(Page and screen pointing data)
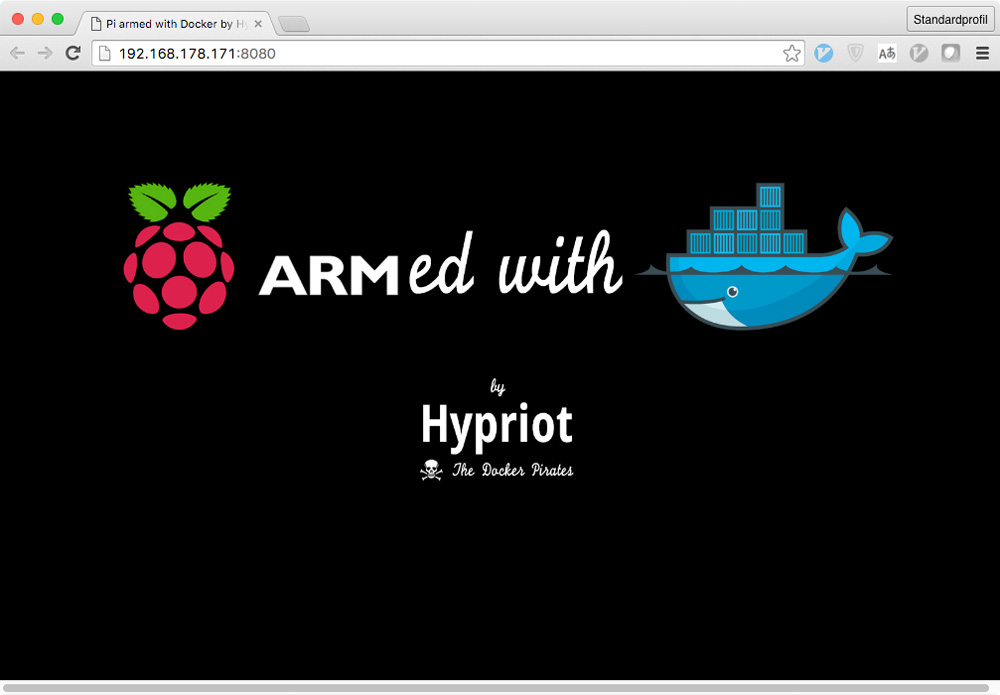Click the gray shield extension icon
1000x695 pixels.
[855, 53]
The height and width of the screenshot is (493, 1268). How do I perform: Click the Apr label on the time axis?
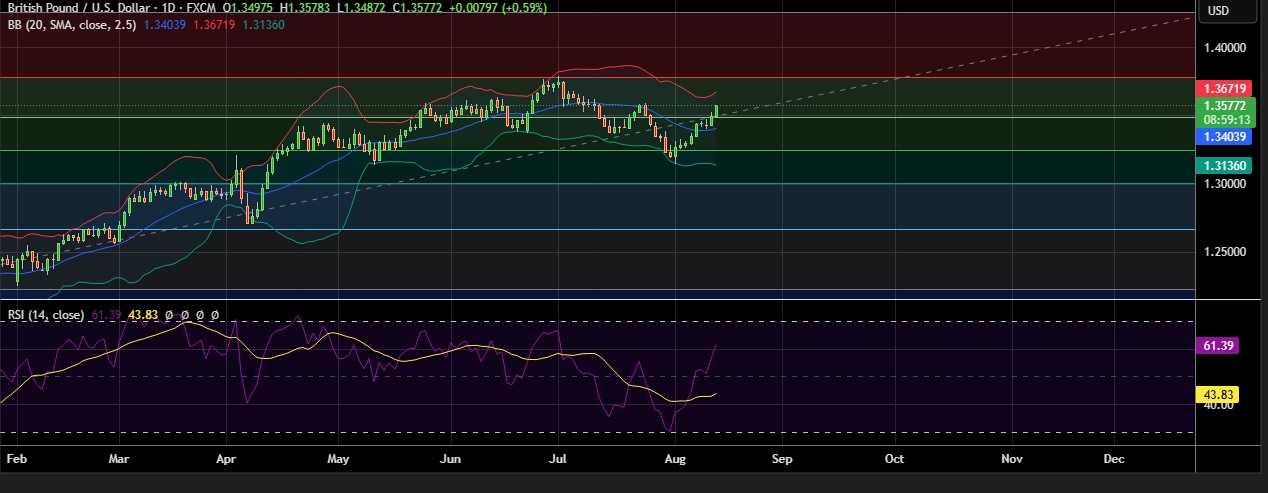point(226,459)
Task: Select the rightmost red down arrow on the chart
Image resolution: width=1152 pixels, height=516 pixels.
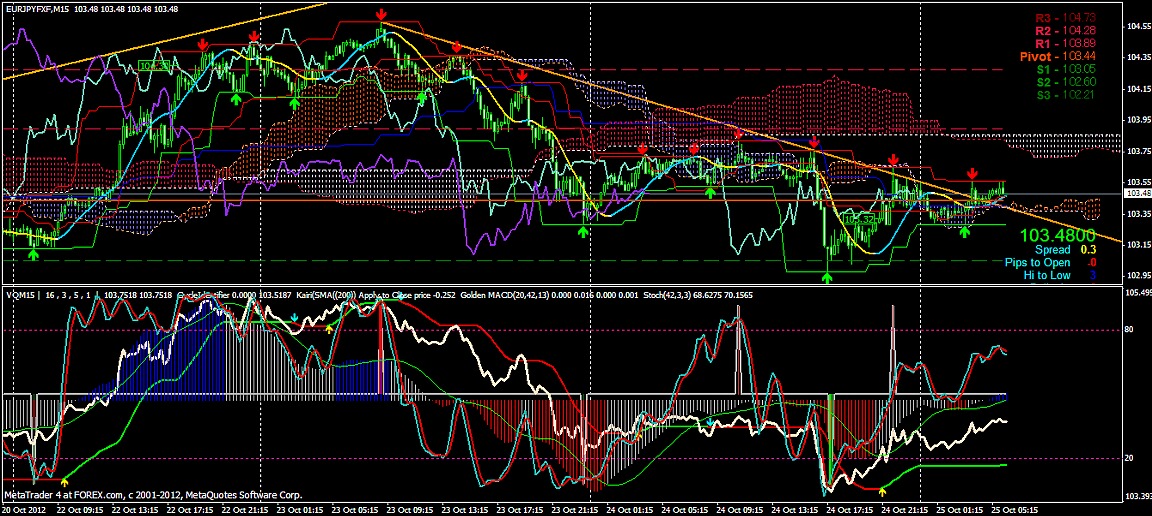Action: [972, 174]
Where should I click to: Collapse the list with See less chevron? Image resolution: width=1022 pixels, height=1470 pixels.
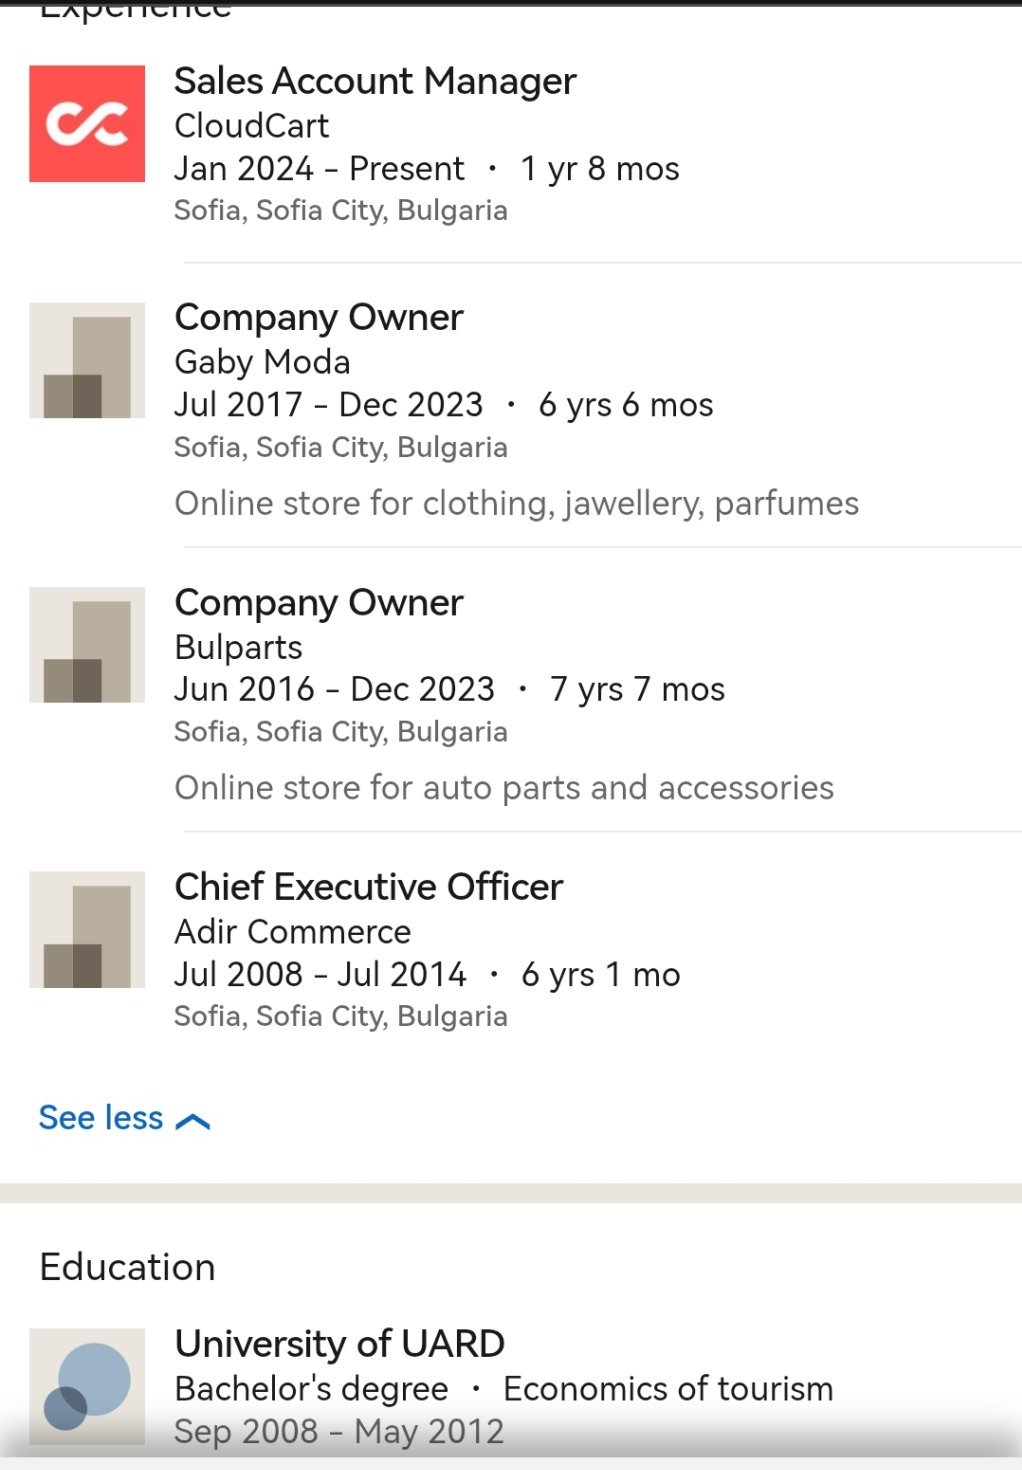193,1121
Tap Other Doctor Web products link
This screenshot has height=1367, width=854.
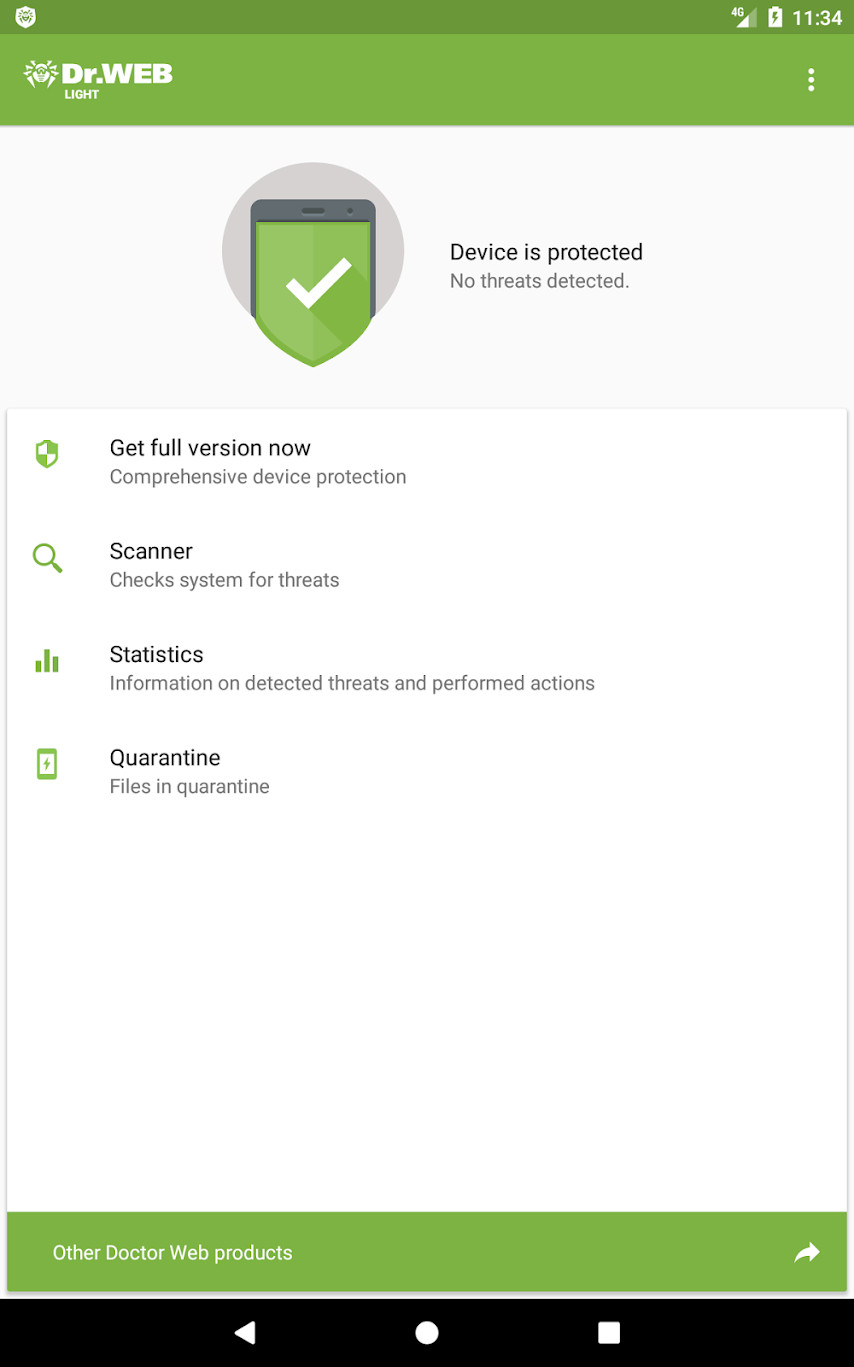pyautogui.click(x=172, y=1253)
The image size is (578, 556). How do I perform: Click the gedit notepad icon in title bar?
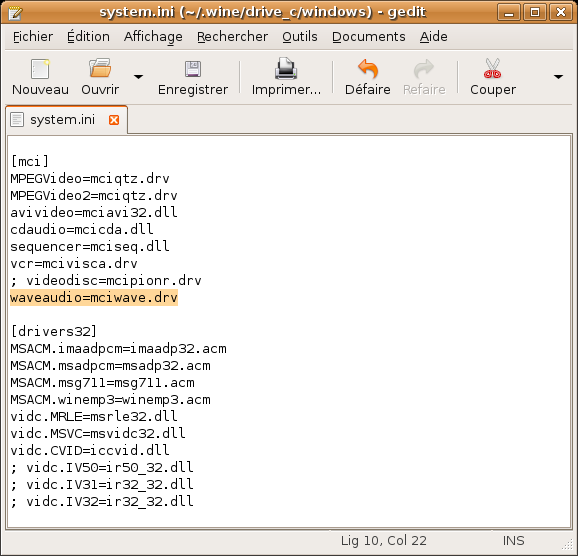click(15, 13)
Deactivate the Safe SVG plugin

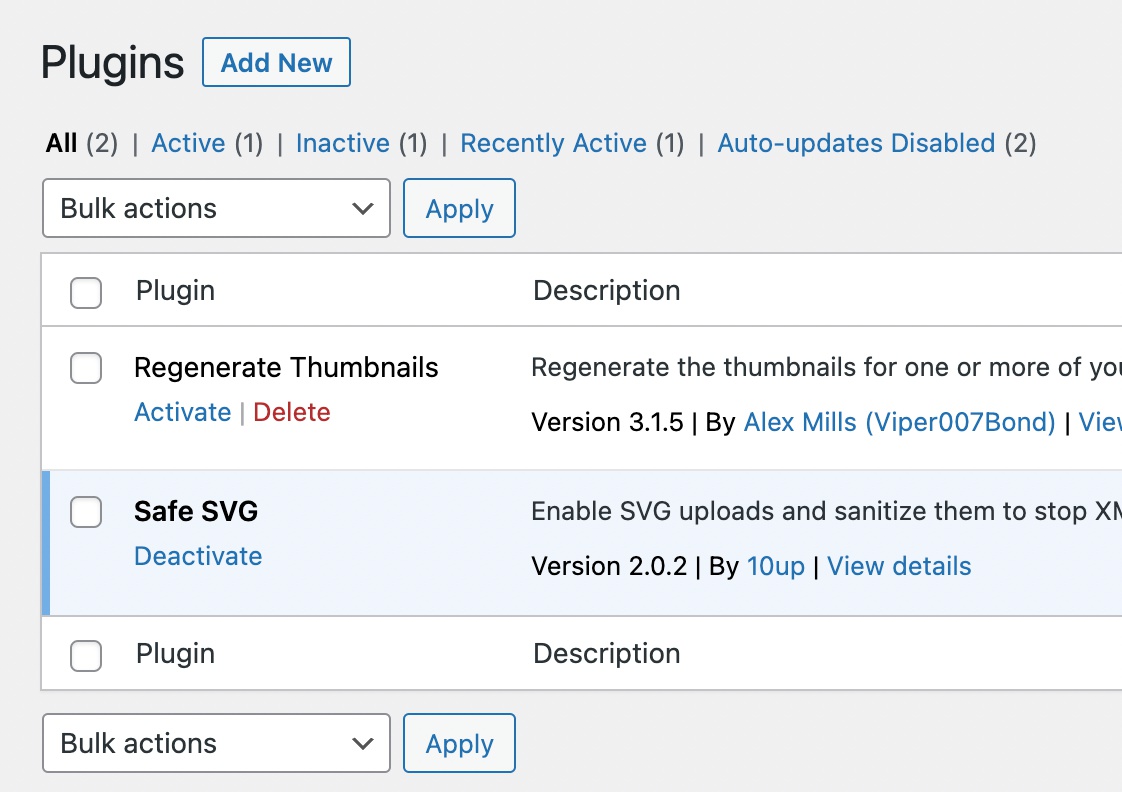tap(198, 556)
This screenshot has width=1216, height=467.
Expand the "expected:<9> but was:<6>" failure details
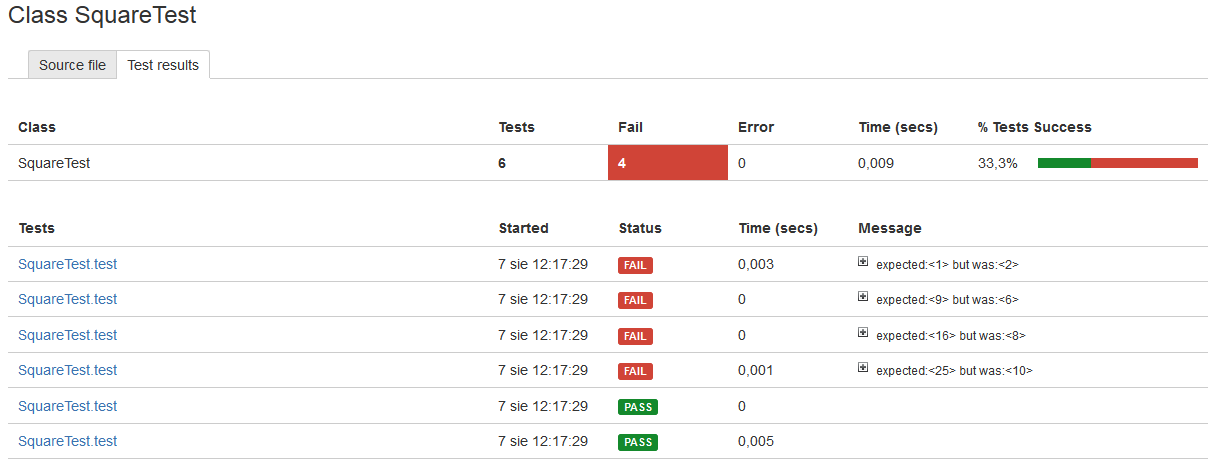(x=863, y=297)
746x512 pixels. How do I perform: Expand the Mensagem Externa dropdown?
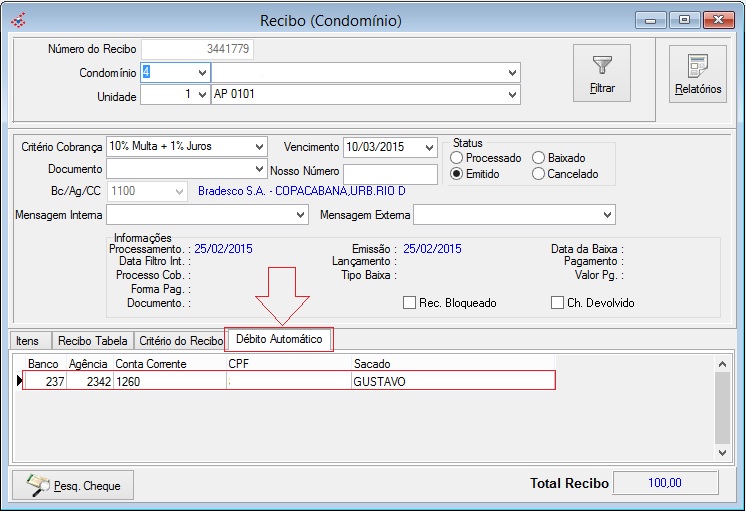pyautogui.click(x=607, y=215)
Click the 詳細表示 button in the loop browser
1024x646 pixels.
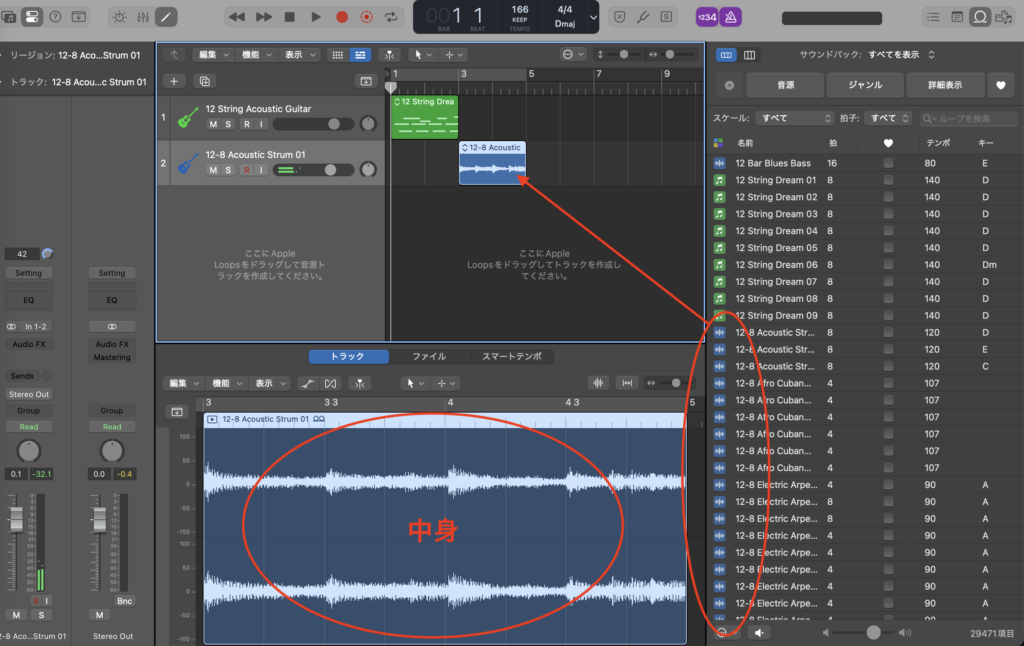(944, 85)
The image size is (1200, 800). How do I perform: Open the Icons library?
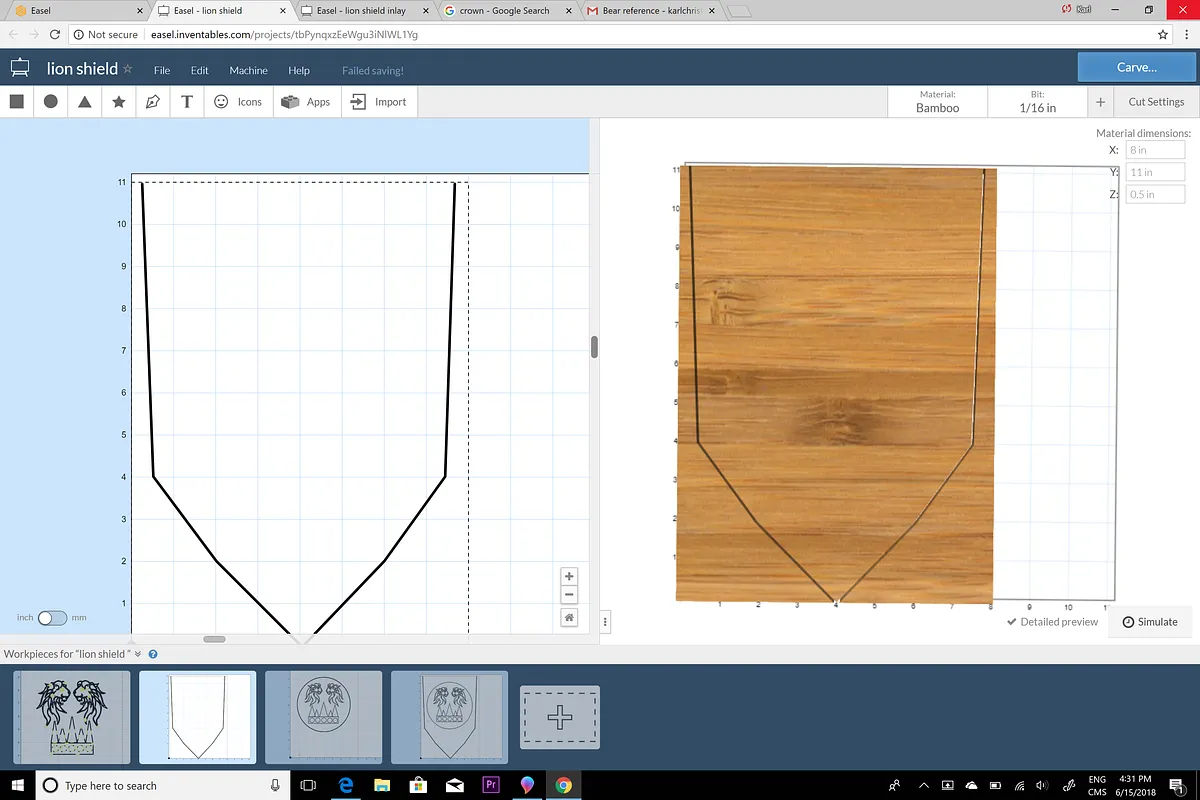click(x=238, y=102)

-- TASK DESCRIPTION --
Repeat all of the rows above word for word, leaving the pictures out of your answer.

-- EXERCISE RESULT --
Click the gray shield extension icon
1000x695 pixels.
[855, 53]
The height and width of the screenshot is (493, 1268). How do I perform: Click the Apr label on the time axis?
point(226,459)
Task: Select the rightmost red down arrow on the chart
Image resolution: width=1152 pixels, height=516 pixels.
Action: [972, 174]
Where should I click to: Collapse the list with See less chevron? Image resolution: width=1022 pixels, height=1470 pixels.
193,1121
Tap Other Doctor Web products link
This screenshot has height=1367, width=854.
pyautogui.click(x=172, y=1253)
The image size is (578, 556). How do I perform: Click the gedit notepad icon in title bar?
click(15, 13)
Deactivate the Safe SVG plugin

tap(198, 556)
This screenshot has width=1216, height=467.
Expand the "expected:<9> but was:<6>" failure details
(x=863, y=297)
746x512 pixels. How do I perform: Expand the Mensagem Externa dropdown?
pyautogui.click(x=607, y=215)
Click the 詳細表示 button in the loop browser
1024x646 pixels.
(944, 85)
The image size is (1200, 800). How do I perform: Open the Icons library?
click(x=238, y=102)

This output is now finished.